Konten ini merupakan kerja sama dengan Kompasiana, setiap artikel menjadi tanggung jawab penulis dan tidak mewakili pandangan redaksi Kompas.com
Untuk pendapat ghostwriter dapat bekerja dari nol, termasuk ia yang harus menemukan gagasan dan mengembangkannya untuk orang lain, saya kurang setuju.
Jika demikian, persoalan etis tadi mengemuka. Apakah etis seseorang/kelompok mengakui karya tulis itu adalah karyanya tanpa berbuat apa pun hanya karena ia memiliki uang untuk membayar ghostwriter?
Itu sebabnya ada perbedaan istilah antara author dan writer. Author adalah seseorang yang memiliki gagasan atau kaya akan gagasan, tetapi belum tentu mampu menulis.

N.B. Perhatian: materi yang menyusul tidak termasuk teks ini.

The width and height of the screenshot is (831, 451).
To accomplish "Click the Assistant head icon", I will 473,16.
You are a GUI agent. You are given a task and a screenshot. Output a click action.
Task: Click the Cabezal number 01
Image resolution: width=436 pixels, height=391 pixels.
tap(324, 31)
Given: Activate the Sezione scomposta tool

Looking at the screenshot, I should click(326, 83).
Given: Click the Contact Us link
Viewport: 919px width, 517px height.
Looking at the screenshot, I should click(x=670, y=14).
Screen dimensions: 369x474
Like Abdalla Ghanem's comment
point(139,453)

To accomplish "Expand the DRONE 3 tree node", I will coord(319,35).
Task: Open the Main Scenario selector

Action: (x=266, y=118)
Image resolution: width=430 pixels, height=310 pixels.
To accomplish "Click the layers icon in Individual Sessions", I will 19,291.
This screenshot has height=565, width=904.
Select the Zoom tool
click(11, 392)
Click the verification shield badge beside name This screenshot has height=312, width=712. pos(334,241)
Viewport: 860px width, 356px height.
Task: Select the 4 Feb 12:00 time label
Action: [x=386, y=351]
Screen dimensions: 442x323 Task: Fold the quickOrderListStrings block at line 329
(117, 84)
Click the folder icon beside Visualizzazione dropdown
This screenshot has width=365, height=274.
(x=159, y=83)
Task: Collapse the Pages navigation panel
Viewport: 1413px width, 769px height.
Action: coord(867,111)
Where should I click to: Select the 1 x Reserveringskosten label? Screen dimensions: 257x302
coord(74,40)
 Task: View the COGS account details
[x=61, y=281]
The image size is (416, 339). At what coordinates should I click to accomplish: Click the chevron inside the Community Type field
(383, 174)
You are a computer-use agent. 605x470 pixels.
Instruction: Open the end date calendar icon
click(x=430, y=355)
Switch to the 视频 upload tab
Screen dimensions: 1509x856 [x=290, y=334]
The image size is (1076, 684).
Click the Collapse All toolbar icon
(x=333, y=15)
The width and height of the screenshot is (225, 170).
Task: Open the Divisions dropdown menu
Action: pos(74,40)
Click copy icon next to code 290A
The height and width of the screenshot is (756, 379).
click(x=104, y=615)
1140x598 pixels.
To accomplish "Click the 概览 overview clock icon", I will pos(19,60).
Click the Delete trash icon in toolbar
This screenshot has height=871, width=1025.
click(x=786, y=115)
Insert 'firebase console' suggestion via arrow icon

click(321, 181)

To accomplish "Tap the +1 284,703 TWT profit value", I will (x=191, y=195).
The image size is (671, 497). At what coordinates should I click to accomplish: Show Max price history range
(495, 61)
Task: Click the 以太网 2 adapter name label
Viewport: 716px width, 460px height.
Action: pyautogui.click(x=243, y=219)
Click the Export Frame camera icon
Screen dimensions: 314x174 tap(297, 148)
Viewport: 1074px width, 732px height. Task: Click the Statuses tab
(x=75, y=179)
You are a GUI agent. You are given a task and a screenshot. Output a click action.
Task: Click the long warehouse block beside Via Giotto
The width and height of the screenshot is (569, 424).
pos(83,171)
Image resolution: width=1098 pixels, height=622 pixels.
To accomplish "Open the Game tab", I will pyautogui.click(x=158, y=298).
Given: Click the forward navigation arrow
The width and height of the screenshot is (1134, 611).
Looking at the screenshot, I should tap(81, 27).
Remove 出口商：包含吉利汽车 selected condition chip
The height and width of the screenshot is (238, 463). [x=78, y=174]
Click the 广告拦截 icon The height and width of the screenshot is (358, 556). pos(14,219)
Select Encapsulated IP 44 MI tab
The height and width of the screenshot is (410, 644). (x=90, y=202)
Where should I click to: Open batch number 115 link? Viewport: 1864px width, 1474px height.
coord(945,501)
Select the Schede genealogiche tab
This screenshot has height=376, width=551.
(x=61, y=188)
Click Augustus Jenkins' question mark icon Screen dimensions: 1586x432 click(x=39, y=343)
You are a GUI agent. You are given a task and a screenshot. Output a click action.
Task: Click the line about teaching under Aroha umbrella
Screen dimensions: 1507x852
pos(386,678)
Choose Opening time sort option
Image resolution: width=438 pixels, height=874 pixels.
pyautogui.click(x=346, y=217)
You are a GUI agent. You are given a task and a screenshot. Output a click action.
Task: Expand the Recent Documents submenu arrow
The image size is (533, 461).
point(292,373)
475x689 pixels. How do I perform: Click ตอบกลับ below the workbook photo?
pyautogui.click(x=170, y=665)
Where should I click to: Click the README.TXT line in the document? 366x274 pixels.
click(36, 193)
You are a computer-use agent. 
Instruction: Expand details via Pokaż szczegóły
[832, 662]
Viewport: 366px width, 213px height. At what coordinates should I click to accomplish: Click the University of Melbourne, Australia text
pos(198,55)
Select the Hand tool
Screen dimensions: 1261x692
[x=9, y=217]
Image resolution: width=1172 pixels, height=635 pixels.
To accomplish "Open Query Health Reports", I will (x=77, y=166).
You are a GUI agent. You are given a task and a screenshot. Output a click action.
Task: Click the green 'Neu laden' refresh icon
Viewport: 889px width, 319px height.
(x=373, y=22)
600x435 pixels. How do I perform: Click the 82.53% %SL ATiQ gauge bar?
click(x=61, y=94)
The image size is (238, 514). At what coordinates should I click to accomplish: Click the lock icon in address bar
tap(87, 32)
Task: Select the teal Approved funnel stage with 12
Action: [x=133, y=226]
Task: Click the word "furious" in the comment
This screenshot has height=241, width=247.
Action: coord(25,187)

Sementara writer adalah seseorang yang sangat terampil menulis, tetapi belum tentu memiliki gagasan. Hubungan antara author dan writer ini diwujudkan dengan penulisan kolaboratif.
Author dapat mengajak seseorang menulis dari nol dan ikut mengembangkan gagasan, mencari sumber penulisan, dan meriset sehingga orang itu dinamakan co-author.
Author juga dapat mengajak seseorang menulis tidak dari nol, melainkan telah tersedia cukup bahan dan hasil riset untuk dituliskan sehingga orang itu disebut co-writer---namanya turut dituliskan sebagai nama kedua atau nama ketiga.
Terakhir, author dapat meminta seseorang menulis bukan dari nol, melainkan telah tersedia cukup bahan dan hasil riset untuk dituliskan sehingga orang itu disebut ghostwriter karena namanya tidak dikreditkan/disebutkan sebagai penulis. Jalan tengah yang diambil biasanya nama ghostwriter muncul sebagai editor/penyunting.
Jika ghostwriter bekerja dari nol atas kontrak dari klien yang memiliki uang, ghostwriter memang tidak berbeda dengan joki tulisan. Ia menghasilkan karyanya sendiri untuk diakui sebagai karya orang lain.
Perbedaan pendapat soal ghostwriter ini memang terus terjadi seperti ditengarai oleh Bahri dan Sambo dalam bukunya.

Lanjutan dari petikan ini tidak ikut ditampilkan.